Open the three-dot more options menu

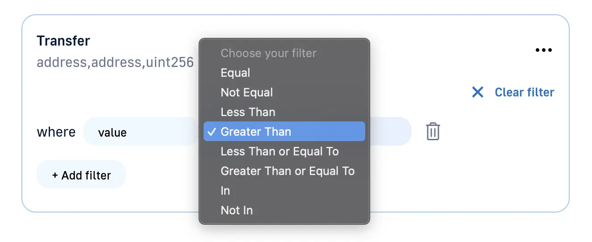click(x=543, y=50)
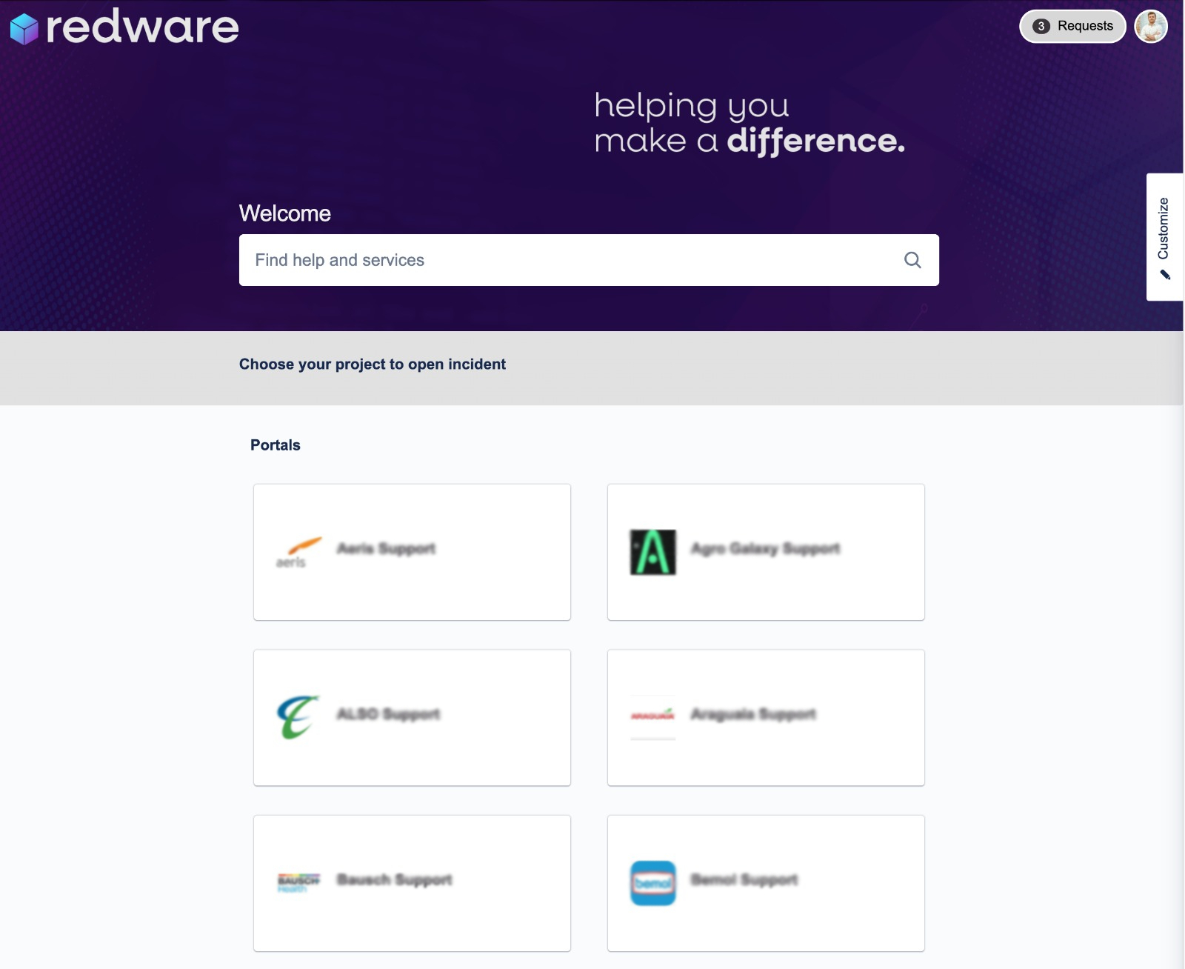Screen dimensions: 1185x969
Task: Click the green Agro Galaxy logo
Action: click(652, 552)
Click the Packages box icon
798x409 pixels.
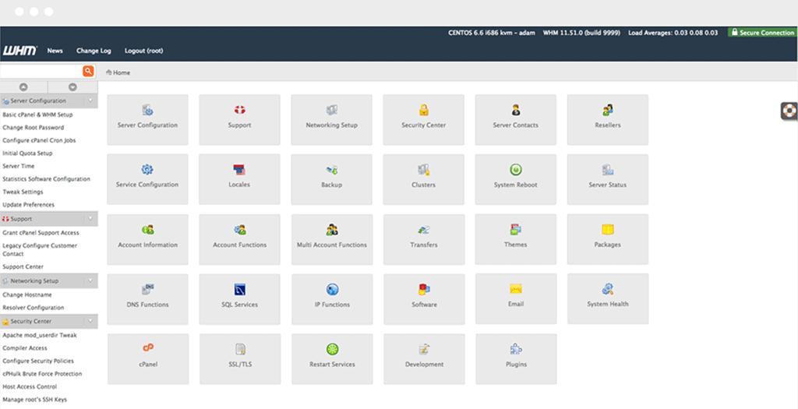pos(607,230)
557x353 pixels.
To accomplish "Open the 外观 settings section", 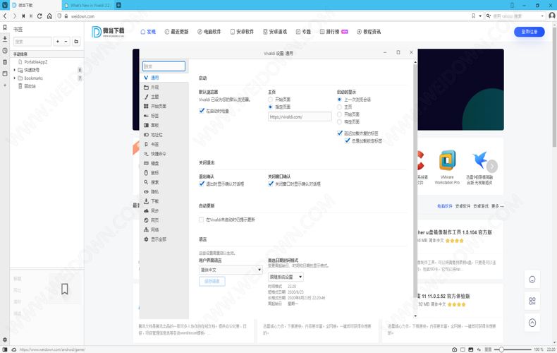I will point(154,88).
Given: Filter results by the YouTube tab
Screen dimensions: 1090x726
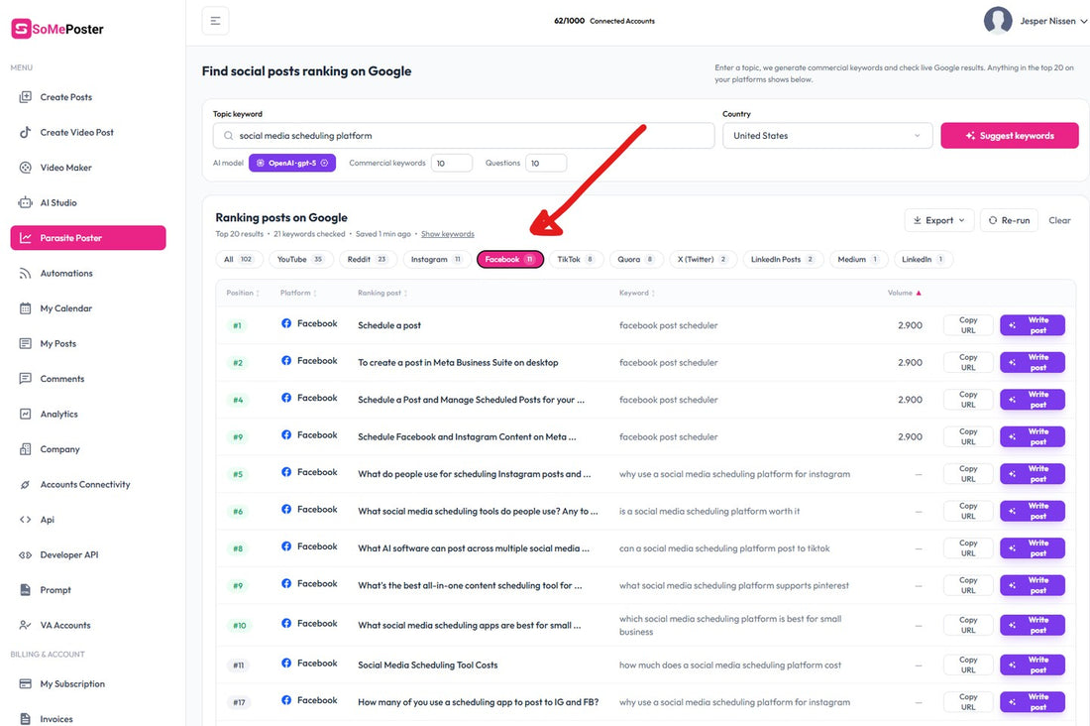Looking at the screenshot, I should click(300, 260).
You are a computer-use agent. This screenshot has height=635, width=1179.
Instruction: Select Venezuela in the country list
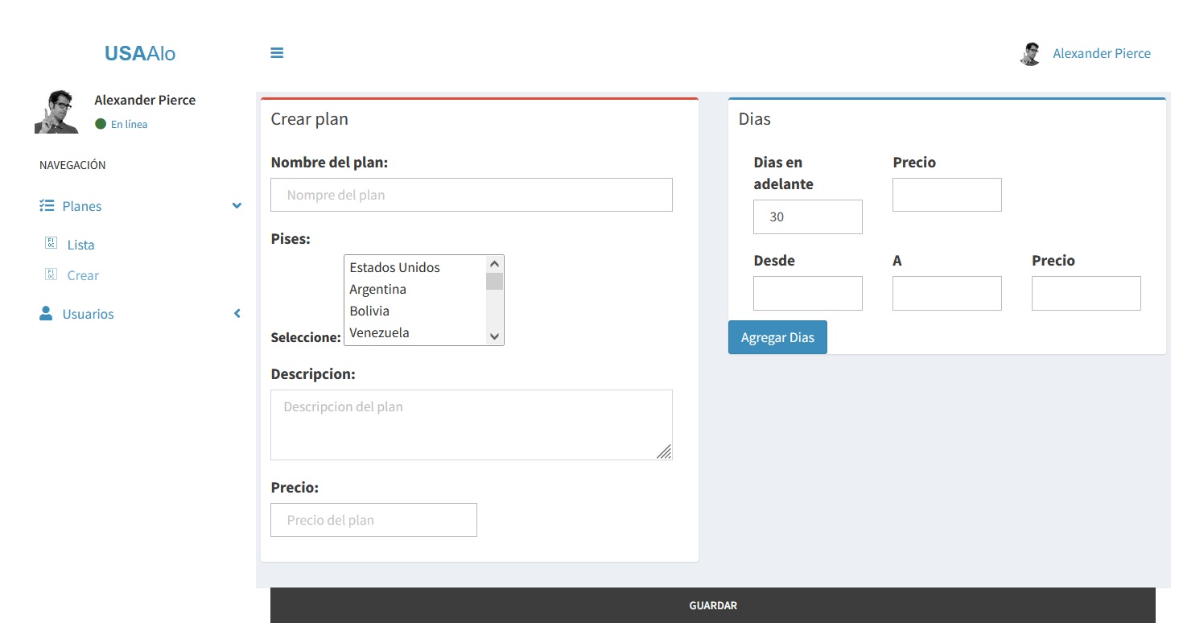click(415, 332)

[Goal of the exercise] Which lines fall between the one containing "You are a computer-use" and the last line of the listing, both included? Give them again exactly, without the pictures.

[Output of the task]
You are a computer-use agent. This screenshot has height=635, width=1179.
Instruction: Select Venezuela in the country list
click(415, 332)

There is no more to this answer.